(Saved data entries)
--

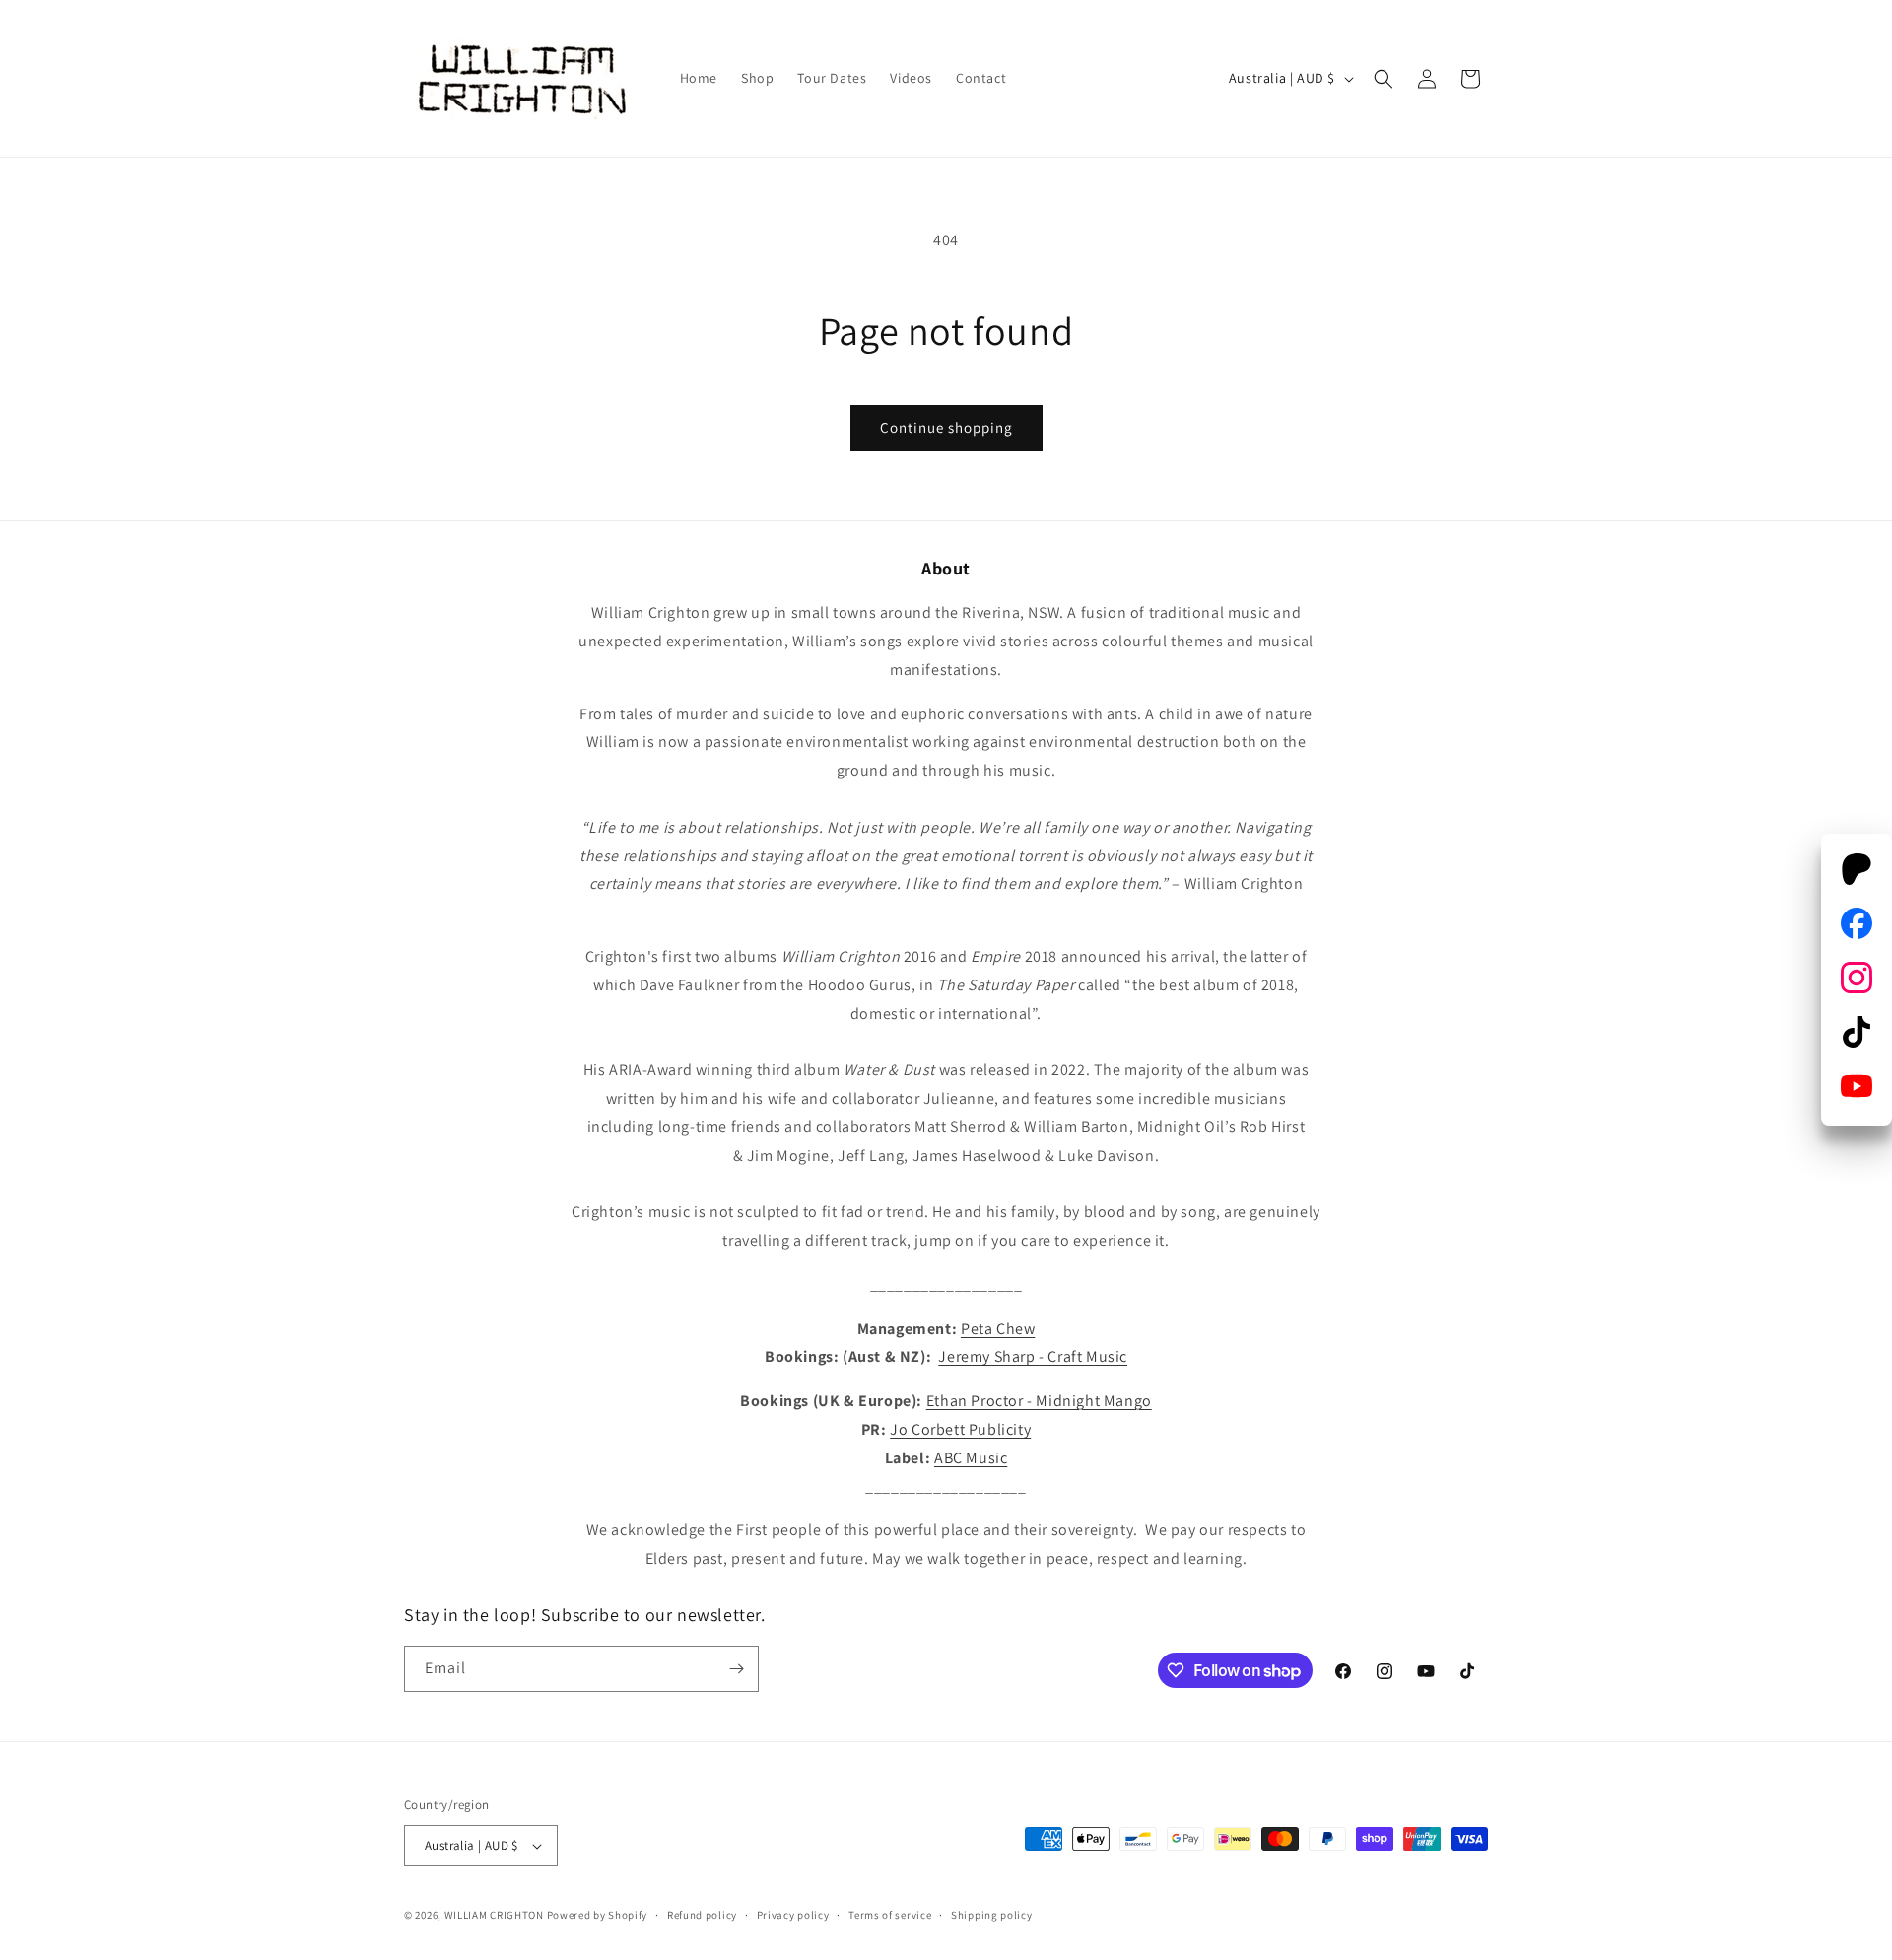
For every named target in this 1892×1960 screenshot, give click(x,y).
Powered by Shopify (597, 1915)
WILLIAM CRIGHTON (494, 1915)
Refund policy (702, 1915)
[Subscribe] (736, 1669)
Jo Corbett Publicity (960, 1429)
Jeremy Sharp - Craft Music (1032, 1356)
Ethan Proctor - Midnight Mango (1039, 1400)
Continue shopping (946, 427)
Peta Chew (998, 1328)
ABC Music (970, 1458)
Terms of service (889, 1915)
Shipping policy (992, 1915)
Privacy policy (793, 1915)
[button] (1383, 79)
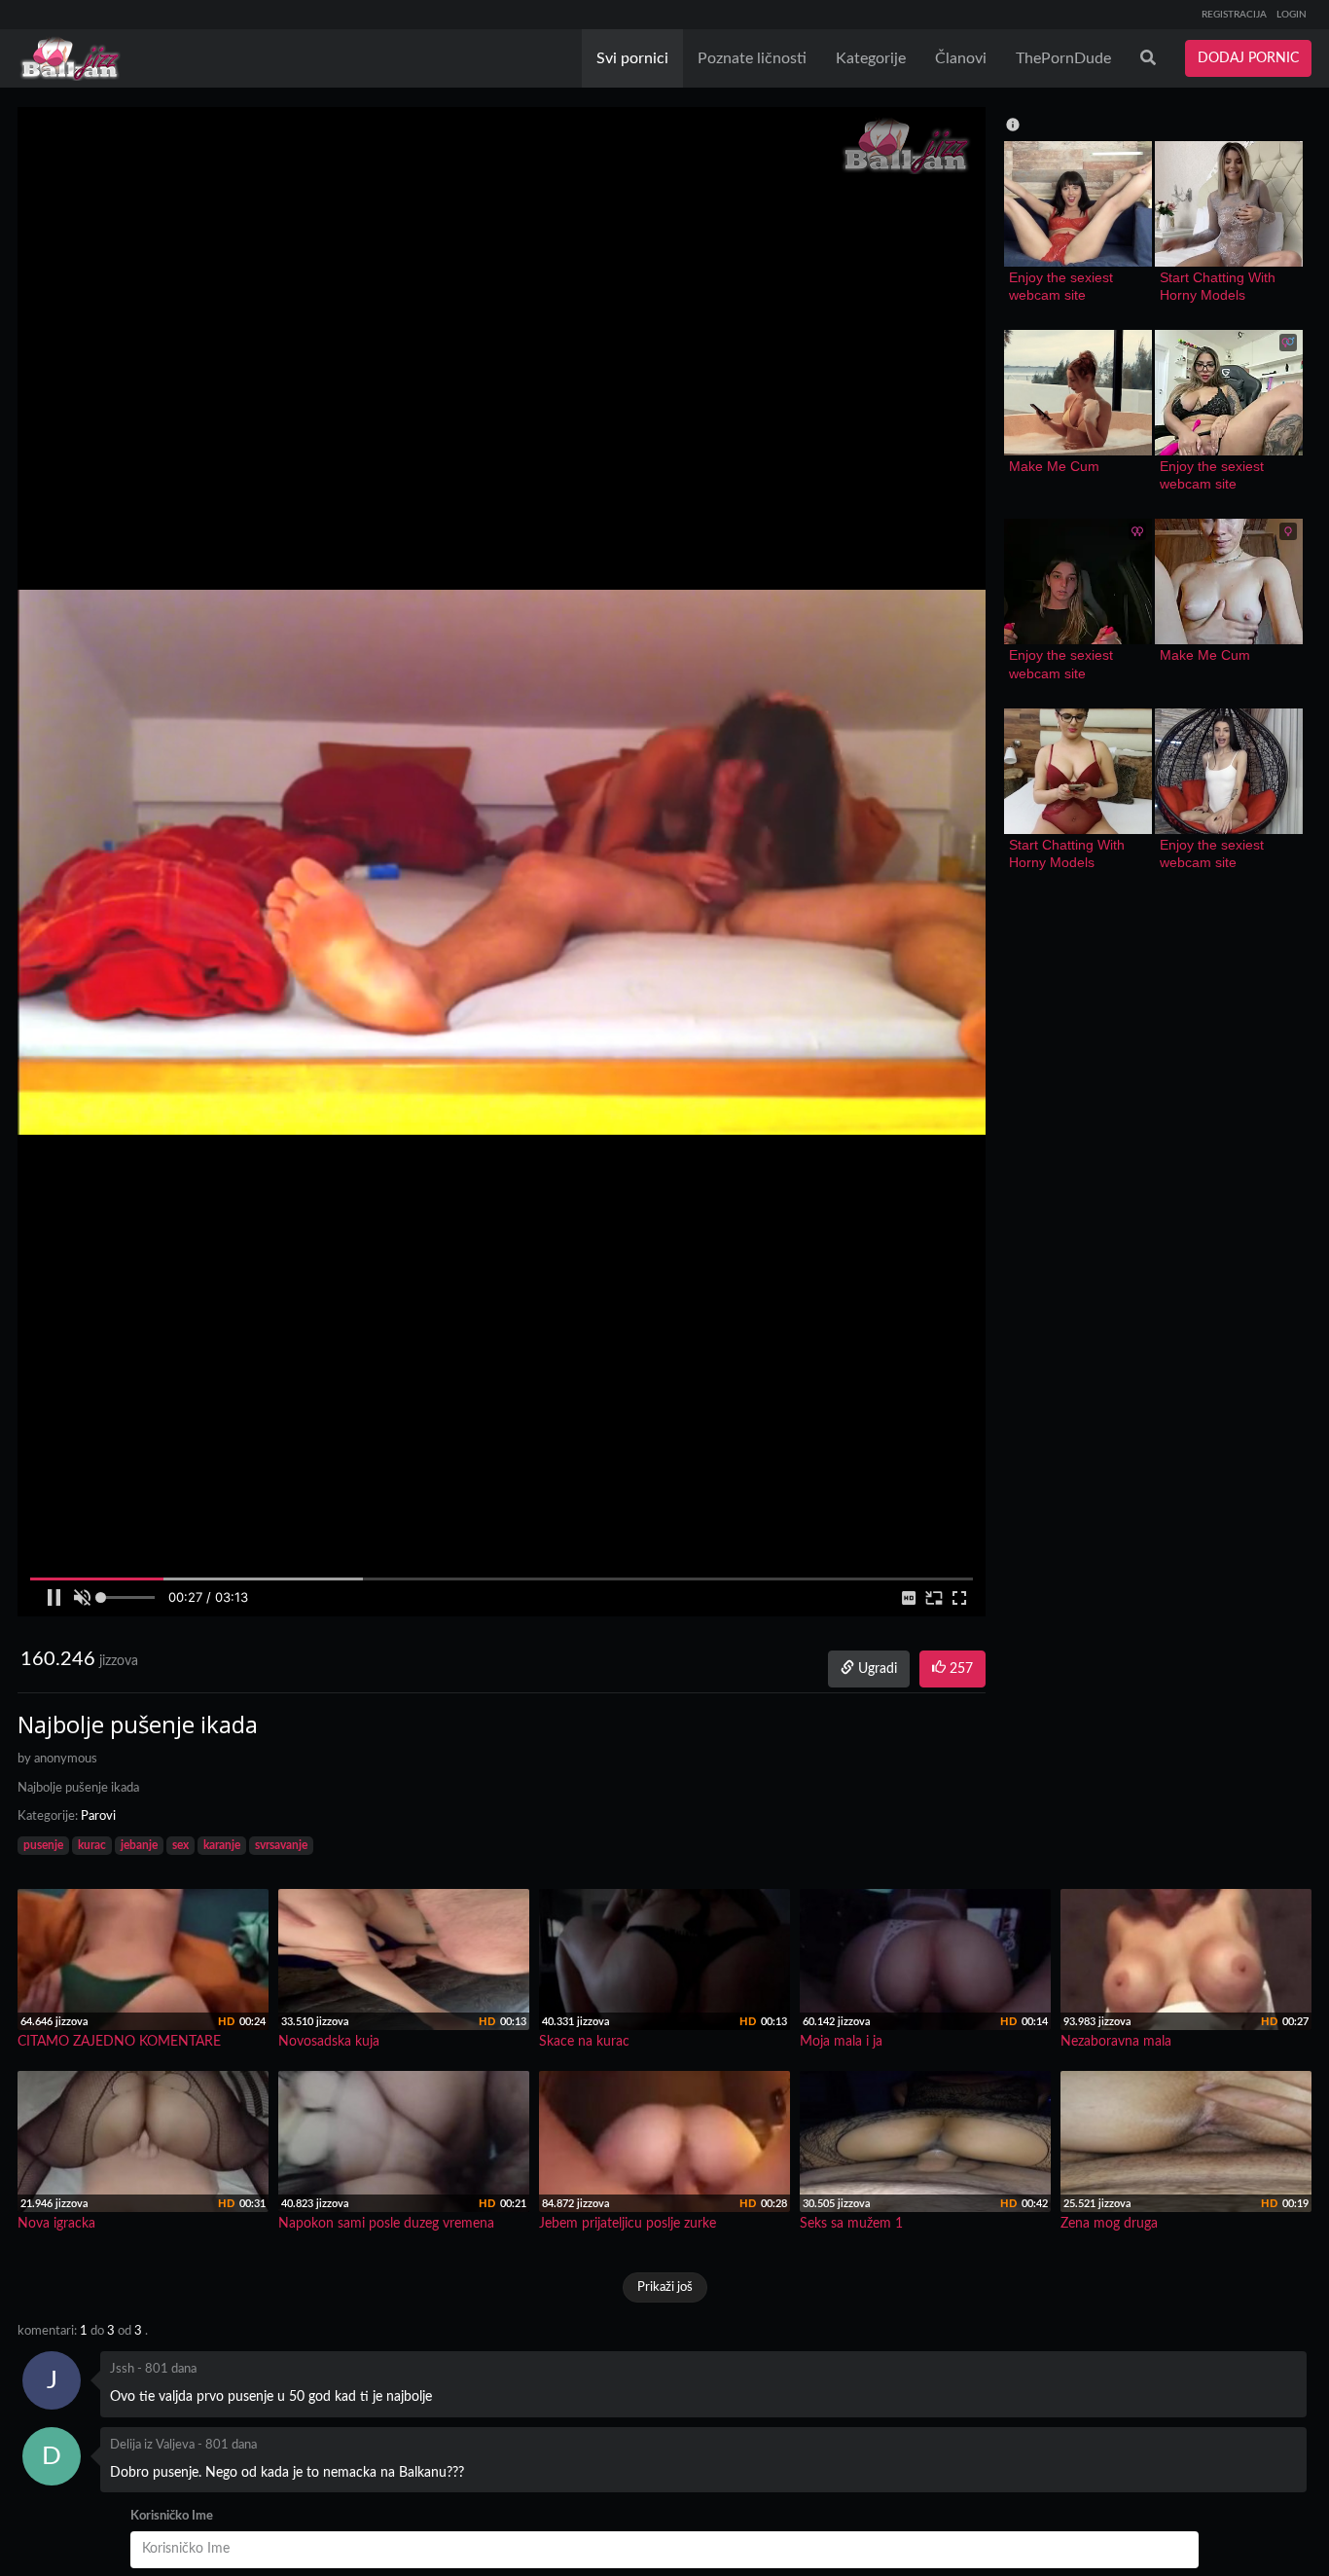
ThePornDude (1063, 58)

--

__EXERCISE DESCRIPTION__:
Only lines that include "policy" belong in the answer; return them from the entries above.

__EXPECTED ANSWER__:
Refund policy (702, 1915)
Shipping policy (992, 1915)
Privacy policy (793, 1915)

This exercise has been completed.